■ GIVEN REQUEST
Lay out the records in the stretch from the line containing "Select the 백색지도 map style" through the line containing "Looking at the screenshot, I should 12,586." as a two-column CSV headed instruction and response. Give one row per record, putting its text and its answer each in a single quoted field with line breaks changed to spaces.
--- start of DATA LINES ---
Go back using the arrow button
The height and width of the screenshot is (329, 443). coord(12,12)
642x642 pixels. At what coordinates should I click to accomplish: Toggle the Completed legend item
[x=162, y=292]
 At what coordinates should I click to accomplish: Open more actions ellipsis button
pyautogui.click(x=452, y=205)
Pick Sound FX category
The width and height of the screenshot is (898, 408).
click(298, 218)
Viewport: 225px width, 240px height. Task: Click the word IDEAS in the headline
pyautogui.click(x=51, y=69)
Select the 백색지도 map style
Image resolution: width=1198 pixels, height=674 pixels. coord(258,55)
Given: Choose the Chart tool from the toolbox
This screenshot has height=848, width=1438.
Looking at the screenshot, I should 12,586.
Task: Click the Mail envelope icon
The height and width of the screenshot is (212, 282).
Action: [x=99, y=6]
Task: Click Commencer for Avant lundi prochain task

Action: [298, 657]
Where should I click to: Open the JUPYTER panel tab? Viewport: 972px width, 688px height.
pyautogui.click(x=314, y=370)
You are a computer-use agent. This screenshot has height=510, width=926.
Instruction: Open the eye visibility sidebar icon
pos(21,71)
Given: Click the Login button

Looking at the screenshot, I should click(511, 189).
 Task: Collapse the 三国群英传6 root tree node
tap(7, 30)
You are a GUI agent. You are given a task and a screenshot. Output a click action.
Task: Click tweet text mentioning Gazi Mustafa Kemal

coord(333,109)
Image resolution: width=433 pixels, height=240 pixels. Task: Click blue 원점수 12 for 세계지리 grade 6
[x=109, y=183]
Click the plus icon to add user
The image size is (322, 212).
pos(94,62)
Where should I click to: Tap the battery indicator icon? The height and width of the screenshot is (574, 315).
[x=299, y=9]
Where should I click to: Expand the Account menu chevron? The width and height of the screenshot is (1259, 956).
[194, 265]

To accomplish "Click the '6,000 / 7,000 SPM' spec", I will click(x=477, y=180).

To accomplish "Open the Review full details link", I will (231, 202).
--- end of DATA LINES ---
■ ANSWER TO THIS PROBLEM
instruction,response
"Select the 백색지도 map style","Image resolution: width=1198 pixels, height=674 pixels. coord(258,55)"
"Given: Choose the Chart tool from the toolbox This screenshot has height=848, width=1438.","Looking at the screenshot, I should 12,586."